Tenets of a Centralized Model
As Think With Google points out, it can be difficult for groups with multiple locations across the country to maintain a robust data analytics team in each. So instead, they recommend “building a center of excellence”—a centralized team that establishes, enforces, and champions data best practices across all locations. For a high-growth DSO that depends on scalable data operations to accommodate new additions, this kind of model makes a lot of sense.
The Data Roles You’ll Likely Need
First and foremost, this team needs a champion at the executive level. This might be your Chief Marketing Officer (CMO), though it’s more likely a Chief Information Officer (CIO) or Chief Technical Officer (CTO) working in close cooperation with other c-suites.
From there, you’ll likely need data acquisition specialists, engineers, quality controllers, scientists, analysts and interpreters. In short, you’ll need the right combination of data specialists capable of integrating marketing data operations, analyzing findings, mapping them to strategic objectives, and then making those insights available to stakeholders organization-wide.
For more insights, read The Secret to a Genius Marketing Analytics Organization from Gartner.
A Word on Onshoring/Offshoring Your Data Analytics
In some cases, it makes more sense to bring in a third-party group to act as an extension of the existing analytics team (or to serve as the entire team itself). This might be in the form of a fractional data-focused executive that can spearhead new data initiatives. More and more DSOs are finding trusted marketing, analytics, and IT partners that can help see large data centralization projects from start to finish.
In its Trends in the Development of the Dental Service Organization Model report, the Oral Health Workforce Research Center found that all surveyed DSOs “discussed the importance of central data management to audit compliance, leverage purchase contracts, and maximize service capacity.”

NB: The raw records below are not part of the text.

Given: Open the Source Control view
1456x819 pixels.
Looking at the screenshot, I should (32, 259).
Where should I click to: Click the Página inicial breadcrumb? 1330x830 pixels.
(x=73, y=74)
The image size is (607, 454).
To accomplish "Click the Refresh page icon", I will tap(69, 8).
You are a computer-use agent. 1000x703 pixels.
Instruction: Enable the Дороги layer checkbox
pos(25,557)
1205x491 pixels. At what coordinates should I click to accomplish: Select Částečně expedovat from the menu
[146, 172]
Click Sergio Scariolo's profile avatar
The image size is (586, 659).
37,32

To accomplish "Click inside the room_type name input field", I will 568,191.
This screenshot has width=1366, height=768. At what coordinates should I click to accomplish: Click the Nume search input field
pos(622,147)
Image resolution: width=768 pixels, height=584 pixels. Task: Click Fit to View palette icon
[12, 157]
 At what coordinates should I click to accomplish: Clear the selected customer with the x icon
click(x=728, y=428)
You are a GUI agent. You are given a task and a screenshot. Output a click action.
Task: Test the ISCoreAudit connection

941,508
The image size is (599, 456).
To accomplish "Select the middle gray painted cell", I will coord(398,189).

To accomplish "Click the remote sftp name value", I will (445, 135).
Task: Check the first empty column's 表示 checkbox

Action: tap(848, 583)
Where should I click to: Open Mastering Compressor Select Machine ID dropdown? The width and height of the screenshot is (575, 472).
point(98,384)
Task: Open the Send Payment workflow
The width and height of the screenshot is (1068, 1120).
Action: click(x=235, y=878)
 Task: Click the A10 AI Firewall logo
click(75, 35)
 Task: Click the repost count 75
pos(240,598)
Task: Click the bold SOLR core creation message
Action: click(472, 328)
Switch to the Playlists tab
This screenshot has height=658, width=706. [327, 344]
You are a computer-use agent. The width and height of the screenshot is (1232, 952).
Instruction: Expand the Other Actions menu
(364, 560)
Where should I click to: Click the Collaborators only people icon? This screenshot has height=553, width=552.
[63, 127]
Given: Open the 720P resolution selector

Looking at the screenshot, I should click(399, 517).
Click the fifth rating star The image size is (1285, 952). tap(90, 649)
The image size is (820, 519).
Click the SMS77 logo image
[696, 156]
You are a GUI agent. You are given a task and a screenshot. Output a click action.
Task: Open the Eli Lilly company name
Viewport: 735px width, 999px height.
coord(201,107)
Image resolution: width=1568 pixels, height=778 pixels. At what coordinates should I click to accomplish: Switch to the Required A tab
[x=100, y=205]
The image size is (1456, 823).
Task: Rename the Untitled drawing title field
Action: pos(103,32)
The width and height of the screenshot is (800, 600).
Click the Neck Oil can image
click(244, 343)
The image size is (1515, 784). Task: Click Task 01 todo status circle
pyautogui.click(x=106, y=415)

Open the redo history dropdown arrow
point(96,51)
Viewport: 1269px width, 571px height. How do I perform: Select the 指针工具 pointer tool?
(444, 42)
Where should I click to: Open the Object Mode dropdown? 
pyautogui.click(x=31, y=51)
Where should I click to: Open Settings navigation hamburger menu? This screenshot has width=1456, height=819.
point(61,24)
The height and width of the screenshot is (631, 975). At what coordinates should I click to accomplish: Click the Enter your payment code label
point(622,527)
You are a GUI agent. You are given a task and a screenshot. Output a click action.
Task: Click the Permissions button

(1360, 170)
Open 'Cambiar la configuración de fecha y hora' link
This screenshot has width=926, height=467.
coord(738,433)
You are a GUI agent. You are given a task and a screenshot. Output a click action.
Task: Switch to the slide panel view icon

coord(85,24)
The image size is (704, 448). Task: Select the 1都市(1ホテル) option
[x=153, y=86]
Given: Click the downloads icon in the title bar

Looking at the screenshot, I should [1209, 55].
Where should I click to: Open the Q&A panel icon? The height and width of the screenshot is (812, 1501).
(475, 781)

That’s because the benefits of building a data-driven DSO can be far-reaching. At the practice level, you might find that both practitioners and regular staff have more time to focus on the patient experience. At the enterprise level, you’ll likely find better alignment around organizational objectives, as well as more accurate and agile decision-making.
While the models and strategies might differ from DSO to DSO, one thing remains clear: the leaders best poised for growth are investing in scalable data and analytics.